Roman Catholic school in Nueva Ecija, Philippines

St. Joseph School of San Jose City, N.E., Inc., was founded in 1946. It was formerly known as St. Joseph School, which was named after the city saint of San Jose City, Nueva Ecija. This school is a non-profit, private Catholic elementary and secondary school located in the heart of San Jose City, Philippines.The elementary and secondary school is known as the Center of Elementary and Secondary Education in San Jose City, Nueva Ecija because it is located in San Jose City, a city in the central part of the Philippines. The school's elementary department is situated near the city market, City Hall, along Bonifacio St. while its high school department is situated near Mary Help of Christian Church, hotels and restaurants along Barangay Malasin.

==History==
St. Joseph School of San Jose City, N.E., Inc. is a Catholic institution of learning. It was founded in 1946 by the Reverend Theodore Keat, MSC, then the parish priest of San Jose, Nueva Ecija. It was the fulfillment of the parishioner's long desire for a Catholic School.

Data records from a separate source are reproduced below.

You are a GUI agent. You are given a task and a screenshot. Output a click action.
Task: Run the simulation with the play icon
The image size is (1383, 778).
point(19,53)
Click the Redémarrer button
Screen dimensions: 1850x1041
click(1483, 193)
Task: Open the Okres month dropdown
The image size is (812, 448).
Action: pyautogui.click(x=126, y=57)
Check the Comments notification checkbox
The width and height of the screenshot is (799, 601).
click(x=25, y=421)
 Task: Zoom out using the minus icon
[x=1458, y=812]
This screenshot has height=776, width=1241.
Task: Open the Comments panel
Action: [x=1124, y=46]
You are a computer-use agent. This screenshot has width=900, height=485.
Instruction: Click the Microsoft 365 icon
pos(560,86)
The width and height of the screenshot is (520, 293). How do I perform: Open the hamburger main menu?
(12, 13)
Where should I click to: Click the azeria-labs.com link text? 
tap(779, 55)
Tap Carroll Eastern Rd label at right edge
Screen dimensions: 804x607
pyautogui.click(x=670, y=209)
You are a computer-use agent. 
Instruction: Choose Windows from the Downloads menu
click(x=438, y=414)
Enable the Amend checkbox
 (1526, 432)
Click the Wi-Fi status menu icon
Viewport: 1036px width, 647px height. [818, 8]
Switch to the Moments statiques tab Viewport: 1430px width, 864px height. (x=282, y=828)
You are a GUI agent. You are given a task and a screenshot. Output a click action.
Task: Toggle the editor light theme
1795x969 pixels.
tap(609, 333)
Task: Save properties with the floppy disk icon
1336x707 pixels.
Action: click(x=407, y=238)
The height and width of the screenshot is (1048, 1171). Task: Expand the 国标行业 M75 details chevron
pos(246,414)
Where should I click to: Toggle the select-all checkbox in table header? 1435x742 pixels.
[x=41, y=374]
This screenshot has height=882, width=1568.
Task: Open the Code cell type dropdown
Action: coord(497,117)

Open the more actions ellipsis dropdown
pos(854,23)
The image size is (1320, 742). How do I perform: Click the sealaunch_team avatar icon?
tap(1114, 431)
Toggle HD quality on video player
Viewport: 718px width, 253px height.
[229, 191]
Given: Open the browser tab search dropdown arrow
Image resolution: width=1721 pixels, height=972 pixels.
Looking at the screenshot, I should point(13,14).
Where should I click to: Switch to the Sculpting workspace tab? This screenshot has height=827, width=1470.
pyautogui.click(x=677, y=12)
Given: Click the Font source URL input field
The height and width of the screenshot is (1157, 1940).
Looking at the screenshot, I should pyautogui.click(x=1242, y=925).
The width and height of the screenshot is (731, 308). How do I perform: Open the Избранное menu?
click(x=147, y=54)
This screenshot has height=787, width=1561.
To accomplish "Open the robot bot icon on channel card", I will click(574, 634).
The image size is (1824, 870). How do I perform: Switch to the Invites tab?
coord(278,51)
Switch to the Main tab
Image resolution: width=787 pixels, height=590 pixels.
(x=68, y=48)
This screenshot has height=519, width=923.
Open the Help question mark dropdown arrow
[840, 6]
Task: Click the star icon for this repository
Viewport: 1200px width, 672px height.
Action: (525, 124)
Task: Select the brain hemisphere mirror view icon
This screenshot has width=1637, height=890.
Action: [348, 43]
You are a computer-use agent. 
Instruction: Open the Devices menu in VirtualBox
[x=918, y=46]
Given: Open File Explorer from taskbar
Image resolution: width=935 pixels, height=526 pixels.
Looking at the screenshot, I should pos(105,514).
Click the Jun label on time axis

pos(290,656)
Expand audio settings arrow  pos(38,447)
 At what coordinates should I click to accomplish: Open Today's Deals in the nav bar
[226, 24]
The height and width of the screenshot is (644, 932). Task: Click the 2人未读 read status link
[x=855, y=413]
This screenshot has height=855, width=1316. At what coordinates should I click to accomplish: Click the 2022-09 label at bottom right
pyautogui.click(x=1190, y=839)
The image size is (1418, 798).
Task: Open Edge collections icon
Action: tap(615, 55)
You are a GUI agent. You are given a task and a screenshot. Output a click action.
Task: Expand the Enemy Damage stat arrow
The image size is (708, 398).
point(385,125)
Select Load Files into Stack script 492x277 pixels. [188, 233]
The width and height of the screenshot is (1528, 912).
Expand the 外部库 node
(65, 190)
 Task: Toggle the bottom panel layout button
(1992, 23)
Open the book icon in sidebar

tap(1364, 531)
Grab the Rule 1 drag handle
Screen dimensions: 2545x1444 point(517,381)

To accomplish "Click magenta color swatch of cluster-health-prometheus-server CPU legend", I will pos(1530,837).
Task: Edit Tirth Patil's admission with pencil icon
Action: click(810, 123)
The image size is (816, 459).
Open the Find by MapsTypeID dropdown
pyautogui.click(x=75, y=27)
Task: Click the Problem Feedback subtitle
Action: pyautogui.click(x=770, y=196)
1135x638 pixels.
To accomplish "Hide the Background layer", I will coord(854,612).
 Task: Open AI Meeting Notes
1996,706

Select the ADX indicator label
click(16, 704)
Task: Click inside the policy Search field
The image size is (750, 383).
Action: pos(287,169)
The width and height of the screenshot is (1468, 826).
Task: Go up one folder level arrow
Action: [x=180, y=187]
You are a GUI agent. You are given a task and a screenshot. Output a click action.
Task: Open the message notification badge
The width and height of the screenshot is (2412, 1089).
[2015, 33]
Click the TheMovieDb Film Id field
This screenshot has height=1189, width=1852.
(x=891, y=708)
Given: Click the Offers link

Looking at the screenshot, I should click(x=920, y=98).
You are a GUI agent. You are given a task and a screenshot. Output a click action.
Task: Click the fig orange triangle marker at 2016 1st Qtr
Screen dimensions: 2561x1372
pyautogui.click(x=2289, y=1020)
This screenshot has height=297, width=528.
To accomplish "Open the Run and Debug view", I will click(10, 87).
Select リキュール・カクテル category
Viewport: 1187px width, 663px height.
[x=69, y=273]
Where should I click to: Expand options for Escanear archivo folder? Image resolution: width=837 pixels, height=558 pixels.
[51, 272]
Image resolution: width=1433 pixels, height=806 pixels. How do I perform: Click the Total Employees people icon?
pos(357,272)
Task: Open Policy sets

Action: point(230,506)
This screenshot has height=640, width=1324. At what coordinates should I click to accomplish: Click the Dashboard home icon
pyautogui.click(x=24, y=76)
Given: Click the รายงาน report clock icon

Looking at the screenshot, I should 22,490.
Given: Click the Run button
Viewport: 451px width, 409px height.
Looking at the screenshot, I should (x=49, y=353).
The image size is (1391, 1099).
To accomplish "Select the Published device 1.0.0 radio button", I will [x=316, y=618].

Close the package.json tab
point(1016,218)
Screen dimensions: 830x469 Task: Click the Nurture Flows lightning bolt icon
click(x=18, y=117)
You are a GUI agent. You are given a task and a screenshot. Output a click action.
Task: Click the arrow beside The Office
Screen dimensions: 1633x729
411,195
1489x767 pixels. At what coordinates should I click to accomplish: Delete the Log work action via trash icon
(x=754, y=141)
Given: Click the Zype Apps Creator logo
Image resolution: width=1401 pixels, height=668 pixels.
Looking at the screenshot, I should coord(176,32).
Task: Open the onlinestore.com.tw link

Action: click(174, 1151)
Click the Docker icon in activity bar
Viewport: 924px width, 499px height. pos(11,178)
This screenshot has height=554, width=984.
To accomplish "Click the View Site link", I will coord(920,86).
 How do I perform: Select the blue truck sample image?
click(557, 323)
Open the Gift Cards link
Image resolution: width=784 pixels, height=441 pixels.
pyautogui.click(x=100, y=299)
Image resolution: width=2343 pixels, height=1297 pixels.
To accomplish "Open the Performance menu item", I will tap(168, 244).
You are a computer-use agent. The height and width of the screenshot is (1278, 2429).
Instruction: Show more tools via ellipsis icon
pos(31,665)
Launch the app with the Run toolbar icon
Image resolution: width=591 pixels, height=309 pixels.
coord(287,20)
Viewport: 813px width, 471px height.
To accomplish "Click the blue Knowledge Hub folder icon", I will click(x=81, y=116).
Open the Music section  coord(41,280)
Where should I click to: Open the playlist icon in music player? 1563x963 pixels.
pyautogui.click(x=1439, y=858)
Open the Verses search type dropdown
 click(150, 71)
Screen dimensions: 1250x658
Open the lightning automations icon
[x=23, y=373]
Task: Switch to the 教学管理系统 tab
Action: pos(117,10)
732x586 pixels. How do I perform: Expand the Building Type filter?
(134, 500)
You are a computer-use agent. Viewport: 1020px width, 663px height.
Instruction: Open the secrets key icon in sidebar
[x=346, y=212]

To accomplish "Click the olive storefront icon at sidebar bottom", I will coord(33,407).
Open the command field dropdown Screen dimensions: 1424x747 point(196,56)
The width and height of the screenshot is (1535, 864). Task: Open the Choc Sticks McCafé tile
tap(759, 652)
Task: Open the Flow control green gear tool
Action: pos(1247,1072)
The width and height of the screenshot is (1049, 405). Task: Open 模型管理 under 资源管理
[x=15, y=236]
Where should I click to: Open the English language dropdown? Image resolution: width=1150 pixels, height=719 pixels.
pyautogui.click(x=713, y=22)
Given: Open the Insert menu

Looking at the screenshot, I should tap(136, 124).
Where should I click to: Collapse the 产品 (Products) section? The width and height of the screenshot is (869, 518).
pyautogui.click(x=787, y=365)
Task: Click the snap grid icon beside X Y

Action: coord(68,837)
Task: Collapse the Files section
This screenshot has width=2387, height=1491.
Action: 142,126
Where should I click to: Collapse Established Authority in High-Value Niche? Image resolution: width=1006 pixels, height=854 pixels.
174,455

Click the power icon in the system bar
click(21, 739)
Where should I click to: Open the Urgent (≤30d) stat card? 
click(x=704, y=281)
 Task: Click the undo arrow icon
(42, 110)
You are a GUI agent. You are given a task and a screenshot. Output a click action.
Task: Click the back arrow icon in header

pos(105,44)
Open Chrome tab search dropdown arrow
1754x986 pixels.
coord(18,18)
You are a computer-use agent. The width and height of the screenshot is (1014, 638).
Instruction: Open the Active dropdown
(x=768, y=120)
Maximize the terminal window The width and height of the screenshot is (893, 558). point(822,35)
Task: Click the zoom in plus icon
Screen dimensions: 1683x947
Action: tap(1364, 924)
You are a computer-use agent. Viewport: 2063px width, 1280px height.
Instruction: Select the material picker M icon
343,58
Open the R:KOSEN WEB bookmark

St. Joseph was established on June 19, 1946. St. Joseph School was a parochial School. Since its foundation, it has been managed by the Missionaries of the Sacred Heart and the Franciscan Sisters of the Immaculate Conception.

In 1986, the Missionaries of the Sacred Heart (MSC) turned over the management of the school to the Diocese and the Franciscan Sisters of the Immaculate Conception continued their services in the dioceses through administration of the institution.

St. Joseph School offers K to 12. It is Co-educational. The institution is a member of a Catholic Educational Association of the Philippines (CEAP) and the Nueva Ecija Catholic Schools Association (NESCA).